__Prompt__. In the extract on the Ansbacher deposits, how much did Mr Padraig Collery pay the Revenue on account from his Ansbacher account?

__Extract to read__.

The effects of the deception are twofold: it would have allowed the company to claim the loan against tax; and it hid the fact that the original loan had been paid off, thereby preventing anyone discovering the money trail. A similar deception was repeated the following year.

The former Cayman banker Mr Padraig Collery earned more than £400,000 sterling (£520,000 at today's exchange rate) running the Ansbacher deposits from 1989 to March 1997, counsel for the tribunal, Mr John Coughlan SC, revealed. The payments, for part-time work carried out mainly on Saturday mornings, were lodged to Mr Collery's Ansbacher account.

In March 1997 the McCracken tribunal discovered the deposits and that same month, Mr Collery said, his payments stopped and he revealed the payments to the Revenue Commissioners. He paid the Revenue £264,000 on account from his Ansbacher account - this stopped interest accruing on his unpaid taxes. He is understood to be in ongoing negotiations with the Revenue.

Mr Collery was receiving payments from at least 1986 but the rate of pay really took off after the death of Mr Des Traynor in 1994, after which Mr Collery became the main agent for the secretive banking system here.

__Available data__.
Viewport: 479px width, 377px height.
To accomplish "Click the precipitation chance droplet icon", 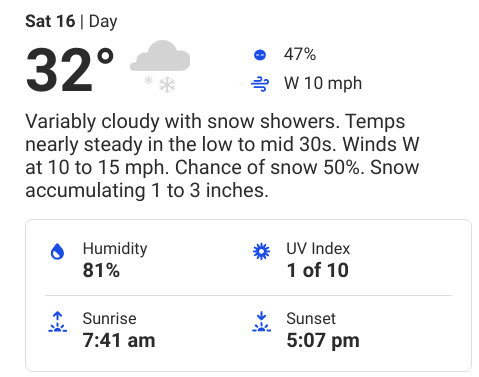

__Solution for this task__. £264,000